US auto market possesses 'a dearth' of cheap, affordable EVs

The US electric vehicle market has slowed down for a number of reasons — pricing and affordability concerns, lack of adequate charging infrastructure, budding competition in international markets. Barron's Senior Writer Al Root and Gabelli Funds Portfolio Manager Brian Sponheimer join Market Domination to talk about what could propel American EV demand forward.

Sponheimer describes the EV market as a well of "a great amount of uncertainty" as automakers navigate near-term challenges. Root adds that American EVs are just not as affordable as Chinese counterparts, underlining the overcrowding in China's auto market by its own developers.

For more expert insight and the latest market action, click here to watch this full episode of Market Domination.

Editor's note: This article was written by Luke Carberry Mogan.

Video Transcript

JULIE HYMAN: Obviously, we know that the EV market has slowed down, right? Tesla is the poster child for that. I guess, is there any other case to be made now about when growth could be maybe re-accelerating?

BRIAN SPONHEIMER: Yeah. I think-- and first of all, Julie, thank you for having me on. I know we have a little bit of a disconnect on the audio side here. But clearly, as you mentioned, we're in a situation where EVs have fallen into a middle period, where we've seen early adoption primarily in coastal states, where tax incentives have helped boost those sales. And now we're in this period where the rest of the country needs to follow suit.

And with about 50% of the US not having garages and range anxiety being a real thing, it's really a time-will-tell sort of scenario for the EV market to create a great amount of uncertainty. And certainly, as we've seen with the automakers pushing out some plans for some of the massive amounts of CapEx that are needed to build out for this expected growth, it's really the next three to five years have a lot of unknowns that we are-- we're going to live through. And so we're looking for other areas within the auto space to potentially participate.

JOSH LIPTON: Now, same question to you, I'm just interested, what do you think explains the slowdown in EV demand that we've seen, Al? And what do you think maybe re-accelerates it?
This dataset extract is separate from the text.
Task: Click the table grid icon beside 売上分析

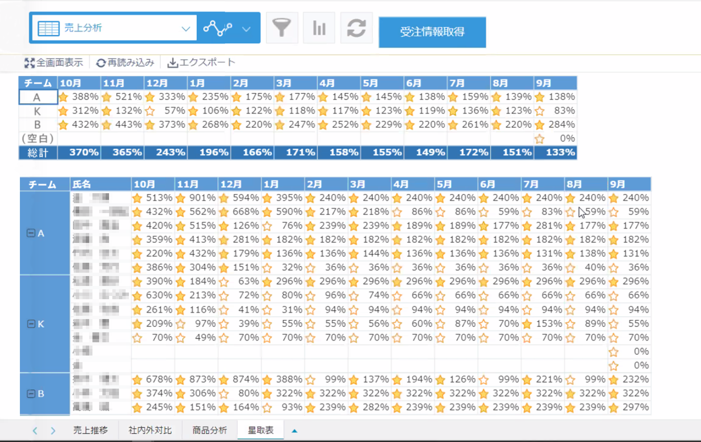Action: click(x=49, y=28)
AL ROOT: I think a few things. One of which is, you know, you can almost go back to the euphoria of 2001, 2002, when Tesla could sell anything it could make, it could charge anything. And I almost think that sent a false signal to the industry. I can make $50,000 EVs, I can make $60,000 EVs, and they'll fly off the shelves. The metaphorical shelves dealer lot.

And what we found now is we have a dearth of cheaper EVs in this country. It's not the problem in China. The problem in China is there's too many EVs fighting for market share. That's been an issue for Tesla here we don't have $25,000, $30,000 EVs. Plus, Brian's range anxiety and some of those challenges in the middle of the country with adoption.
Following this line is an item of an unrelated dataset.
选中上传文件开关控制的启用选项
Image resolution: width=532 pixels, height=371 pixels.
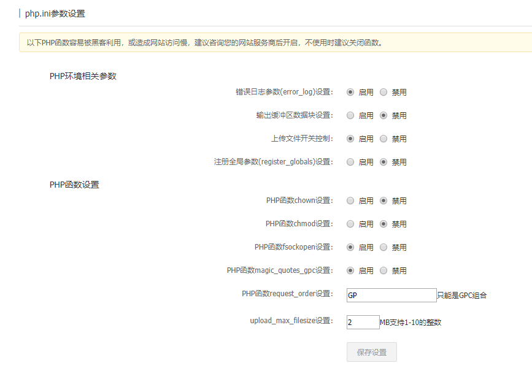click(350, 139)
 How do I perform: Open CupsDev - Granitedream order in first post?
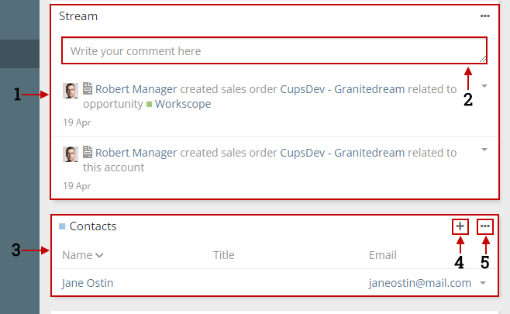(x=342, y=89)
And you see Q1, Q1 sales still grew. They're up about 8% year-over-year for all electric vehicles. But they're not even anywhere close to the dreams of '21 and '22.

JULIE HYMAN: And so I guess, Brian, the question is then do you make your decisions in the auto industry based on overall sales, right? Do you look at strategy for hybrids which have seen this resurgence, for example?
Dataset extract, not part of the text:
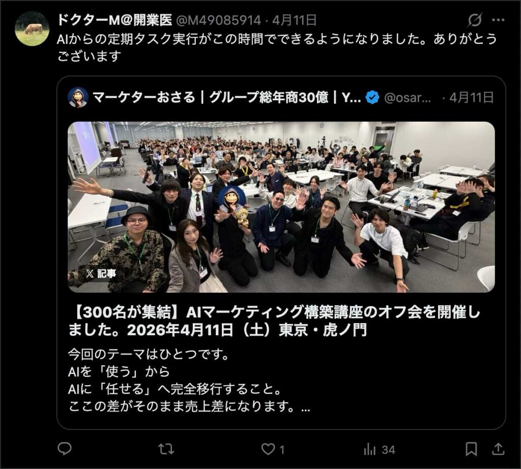Click the blue verified badge
This screenshot has width=521, height=469.
372,98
BRIAN SPONHEIMER: Yeah. I think it's a good question. We look at the entire ecosystem, whether it's the 16 or so million units that are going to get sold this year and the new side, whether it's the 37 to 40 million units that are going to get sold within the used vehicle market. And that's been a really big challenge for the past three years. And then there's about 290 million vehicles on the road in the US. So we take really kind of a look at the entire market.

But speaking just about the new vehicle market, what we know is whether those vehicles are going to be internal combustion engine vehicles sold, whether they're going to be hybrids, whether they're going to be electric vehicles, they are-- they're going to need to be serviced. And I think customer engagement and customer connection is going to be really important.

So we look in areas like the automotive dealers as ways to be really propulsion agnostic with great cash flow generative businesses, where whether an automaker outside of, let's say, Tesla that does not have a dealership. Whether they sell an ICE vehicle, a hybrid, or an EV, those dealerships are going to be there for the warranty period and help drive customer engagement and share of wallet.